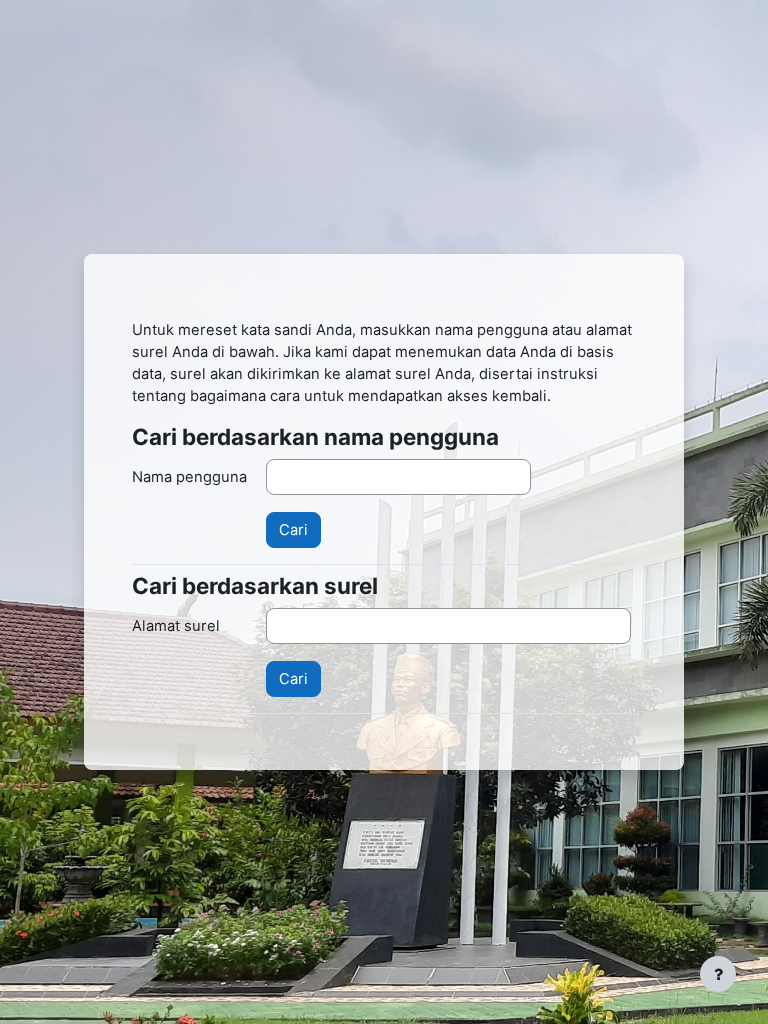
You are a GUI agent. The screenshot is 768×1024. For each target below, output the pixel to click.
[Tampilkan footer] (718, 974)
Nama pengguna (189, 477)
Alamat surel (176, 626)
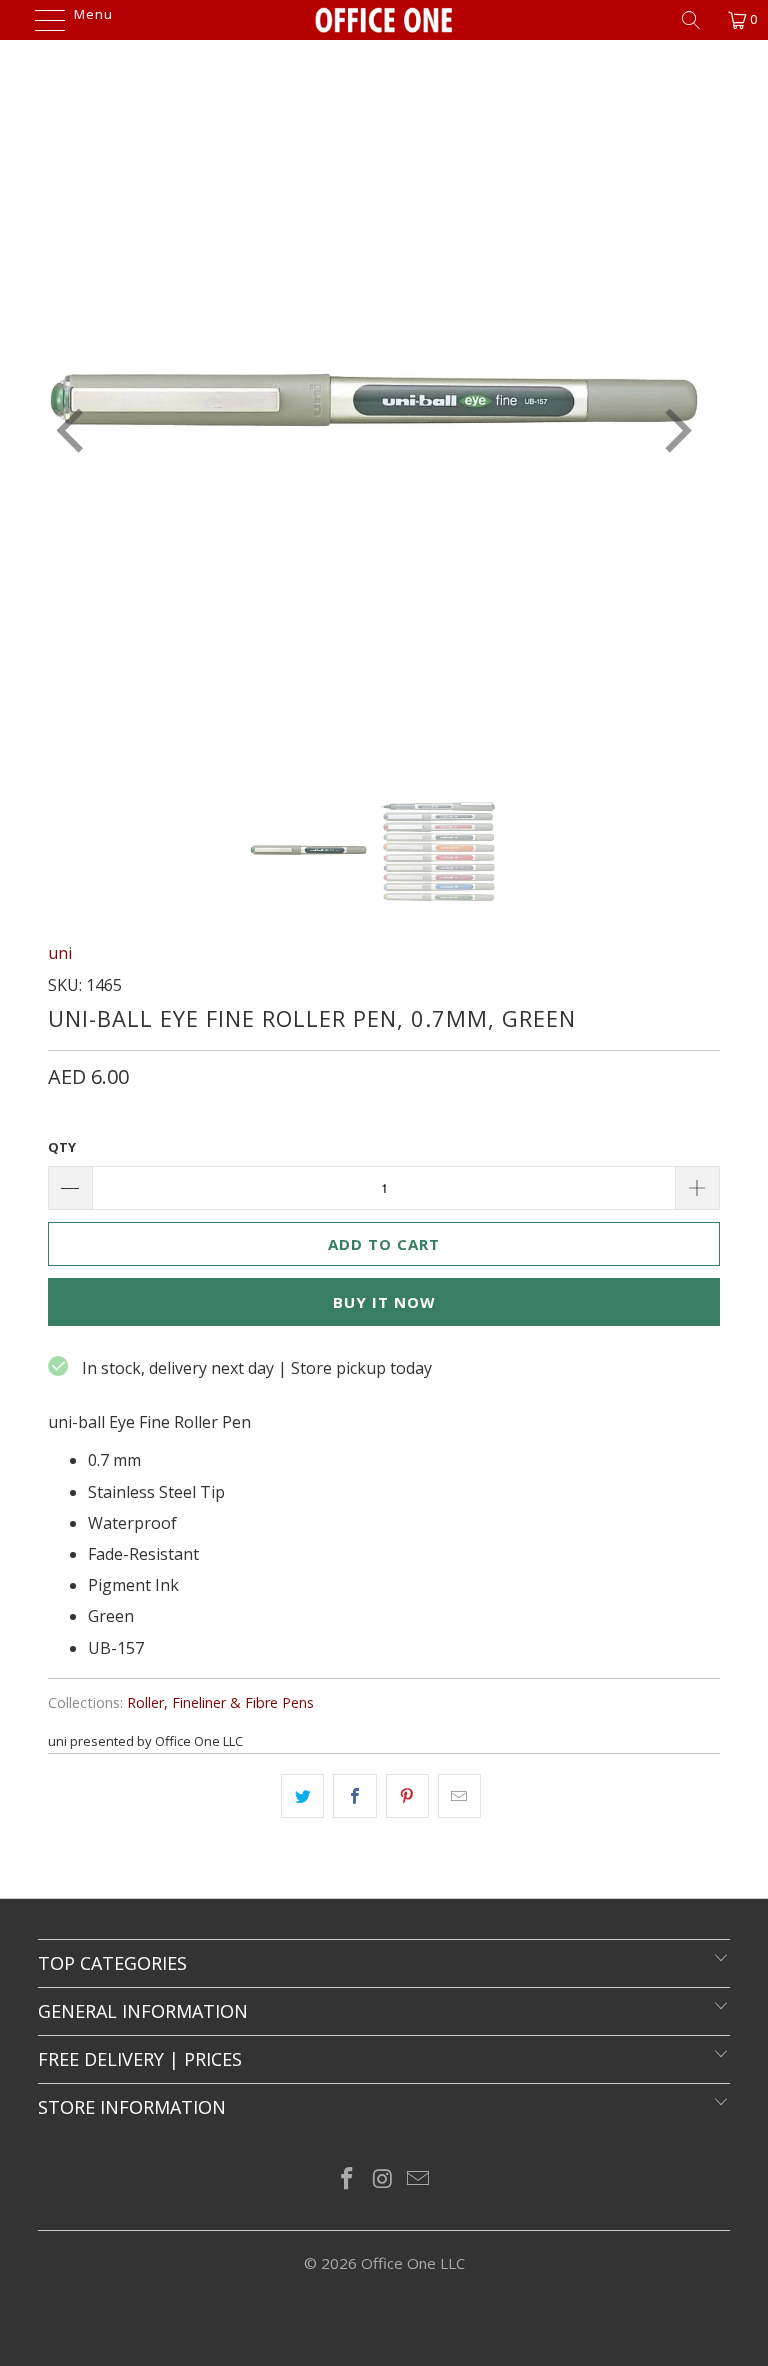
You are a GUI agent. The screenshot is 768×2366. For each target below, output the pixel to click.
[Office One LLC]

━━━━━━━━━━━━━━━━━━━━

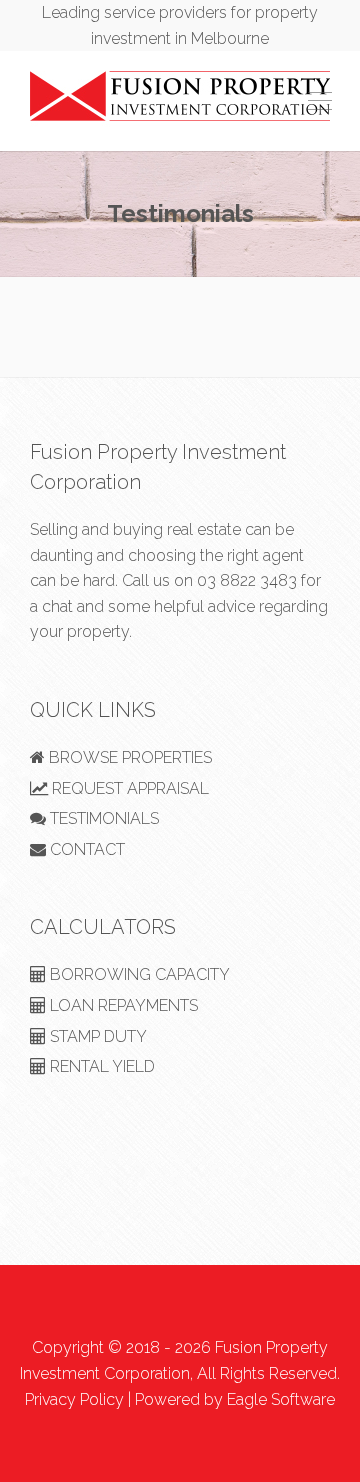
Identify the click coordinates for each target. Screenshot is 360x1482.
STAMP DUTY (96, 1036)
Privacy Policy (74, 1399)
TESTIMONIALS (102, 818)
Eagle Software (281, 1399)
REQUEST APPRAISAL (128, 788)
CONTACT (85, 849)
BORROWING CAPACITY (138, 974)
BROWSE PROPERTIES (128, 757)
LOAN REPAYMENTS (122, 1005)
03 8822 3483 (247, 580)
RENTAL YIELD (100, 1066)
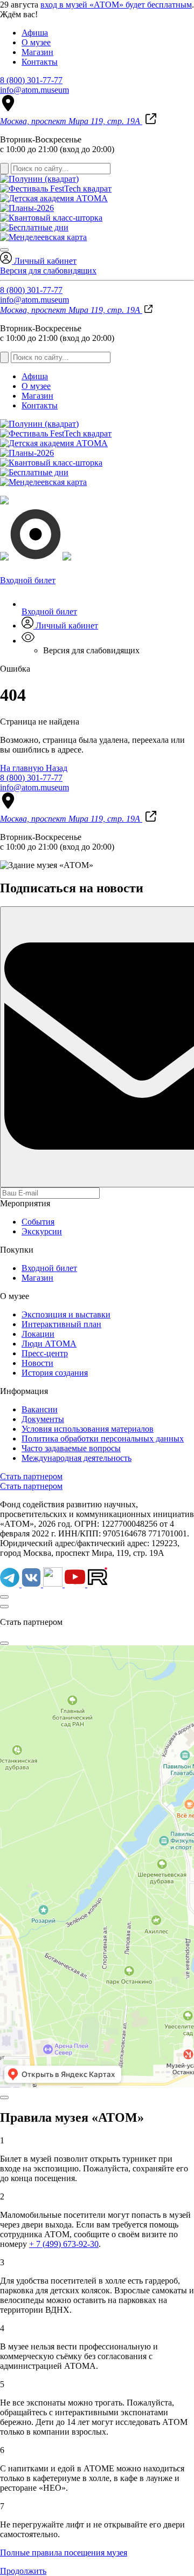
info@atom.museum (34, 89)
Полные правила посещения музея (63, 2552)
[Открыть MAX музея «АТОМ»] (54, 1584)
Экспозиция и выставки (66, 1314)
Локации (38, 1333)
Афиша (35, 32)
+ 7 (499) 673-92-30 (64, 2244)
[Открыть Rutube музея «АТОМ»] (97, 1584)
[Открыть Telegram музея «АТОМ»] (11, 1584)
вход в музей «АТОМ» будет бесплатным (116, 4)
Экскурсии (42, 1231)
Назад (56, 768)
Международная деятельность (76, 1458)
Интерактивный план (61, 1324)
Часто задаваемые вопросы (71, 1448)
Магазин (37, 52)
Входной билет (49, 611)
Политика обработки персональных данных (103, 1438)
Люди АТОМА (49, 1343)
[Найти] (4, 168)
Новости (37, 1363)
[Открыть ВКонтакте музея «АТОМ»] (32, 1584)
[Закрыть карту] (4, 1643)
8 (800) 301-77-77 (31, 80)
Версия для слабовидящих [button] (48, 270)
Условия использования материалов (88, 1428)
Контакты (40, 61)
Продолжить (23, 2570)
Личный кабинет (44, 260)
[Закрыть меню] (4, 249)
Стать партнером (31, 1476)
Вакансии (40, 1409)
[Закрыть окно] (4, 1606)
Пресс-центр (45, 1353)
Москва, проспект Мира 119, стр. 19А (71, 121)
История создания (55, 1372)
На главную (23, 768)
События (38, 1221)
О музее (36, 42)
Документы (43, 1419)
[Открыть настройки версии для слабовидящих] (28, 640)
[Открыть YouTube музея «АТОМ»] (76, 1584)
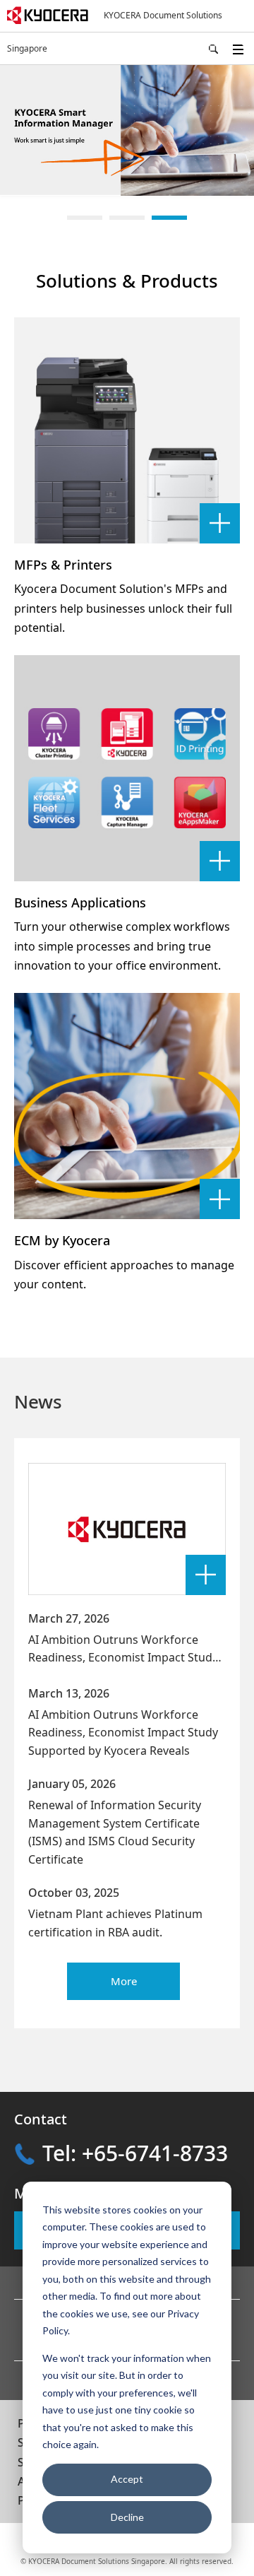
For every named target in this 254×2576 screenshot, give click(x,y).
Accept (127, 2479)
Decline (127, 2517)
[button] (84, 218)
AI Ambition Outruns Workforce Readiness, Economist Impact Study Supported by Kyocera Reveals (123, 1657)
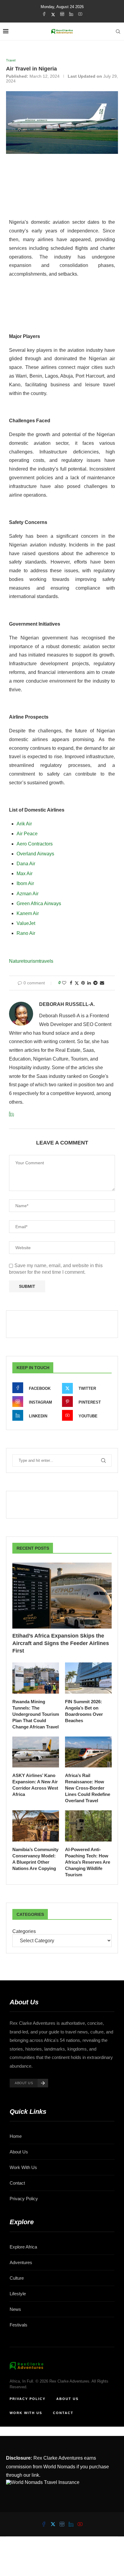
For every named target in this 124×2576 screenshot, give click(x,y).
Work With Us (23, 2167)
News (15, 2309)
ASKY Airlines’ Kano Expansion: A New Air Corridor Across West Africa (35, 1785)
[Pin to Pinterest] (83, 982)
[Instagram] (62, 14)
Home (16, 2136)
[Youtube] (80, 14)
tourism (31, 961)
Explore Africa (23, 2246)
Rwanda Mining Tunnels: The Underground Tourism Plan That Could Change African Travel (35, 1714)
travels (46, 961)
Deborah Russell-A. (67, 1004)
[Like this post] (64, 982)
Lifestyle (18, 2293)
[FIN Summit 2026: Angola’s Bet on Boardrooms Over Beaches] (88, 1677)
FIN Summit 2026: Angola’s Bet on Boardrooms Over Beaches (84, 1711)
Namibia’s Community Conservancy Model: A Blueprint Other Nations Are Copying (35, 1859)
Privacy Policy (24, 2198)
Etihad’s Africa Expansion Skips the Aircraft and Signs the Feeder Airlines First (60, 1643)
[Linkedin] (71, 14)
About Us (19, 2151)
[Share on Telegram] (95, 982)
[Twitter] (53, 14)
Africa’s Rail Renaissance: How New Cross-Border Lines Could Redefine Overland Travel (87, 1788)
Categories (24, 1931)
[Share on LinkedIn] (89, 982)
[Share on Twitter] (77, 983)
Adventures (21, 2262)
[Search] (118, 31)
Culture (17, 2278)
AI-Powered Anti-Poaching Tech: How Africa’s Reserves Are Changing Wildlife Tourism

━━━━━━━━━━━━━━━━━━━━

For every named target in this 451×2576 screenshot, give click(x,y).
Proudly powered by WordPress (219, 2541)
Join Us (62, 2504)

━━━━━━━━━━━━━━━━━━━━

**Work to be completed:** Among the entries above, find the line with "Версия для слабовидящих [button] (48, 270)" and repeat exactly from there through the line with "AI-Powered Anti-Poaching Tech: How", leaving out the pictures.

**Answer to this task:**
Версия для слабовидящих [button] (48, 270)
Условия использования материалов (88, 1428)
Контакты (40, 61)
Продолжить (23, 2570)
Личный кабинет (44, 260)
[Закрыть меню] (4, 249)
Стать партнером (31, 1476)
Вакансии (40, 1409)
[Закрыть окно] (4, 1606)
Пресс-центр (45, 1353)
Москва, проспект Мира 119, стр. 19А (71, 121)
История создания (55, 1372)
На главную (23, 768)
События (38, 1221)
О музее (36, 42)
Документы (43, 1419)
[Открыть настройки версии для слабовидящих] (28, 640)
[Открыть YouTube музея «АТОМ»] (76, 1584)
For every named target in this 254×2576 screenshot, give click(x,y).
Accept (127, 2479)
Decline (127, 2517)
[button] (84, 218)
AI Ambition Outruns Workforce Readiness, Economist Impact Study Supported by Kyocera Reveals (123, 1657)
For every named target in this 124×2576 screenshot, give click(x,y).
Work With Us (23, 2167)
News (15, 2309)
ASKY Airlines’ Kano Expansion: A New Air Corridor Across West Africa (35, 1785)
[Pin to Pinterest] (83, 982)
[Instagram] (62, 14)
Home (16, 2136)
[Youtube] (80, 14)
tourism (31, 961)
Explore Africa (23, 2246)
Rwanda Mining Tunnels: The Underground Tourism Plan That Could Change African Travel (35, 1714)
travels (46, 961)
Deborah Russell-A. (67, 1004)
[Like this post] (64, 982)
Lifestyle (18, 2293)
[FIN Summit 2026: Angola’s Bet on Boardrooms Over Beaches] (88, 1677)
FIN Summit 2026: Angola’s Bet on Boardrooms Over Beaches (84, 1711)
Namibia’s Community Conservancy Model: A Blueprint Other Nations Are Copying (35, 1859)
Privacy Policy (24, 2198)
Etihad’s Africa Expansion Skips the Aircraft and Signs the Feeder Airlines First (60, 1643)
[Linkedin] (71, 14)
About Us (19, 2151)
[Share on Telegram] (95, 982)
[Twitter] (53, 14)
Africa’s Rail Renaissance: How New Cross-Border Lines Could Redefine Overland Travel (87, 1788)
Categories (24, 1931)
[Share on LinkedIn] (89, 982)
[Share on Twitter] (77, 983)
Adventures (21, 2262)
[Search] (118, 31)
Culture (17, 2278)
AI-Powered Anti-Poaching Tech: How Africa’s Reserves Are Changing Wildlife Tourism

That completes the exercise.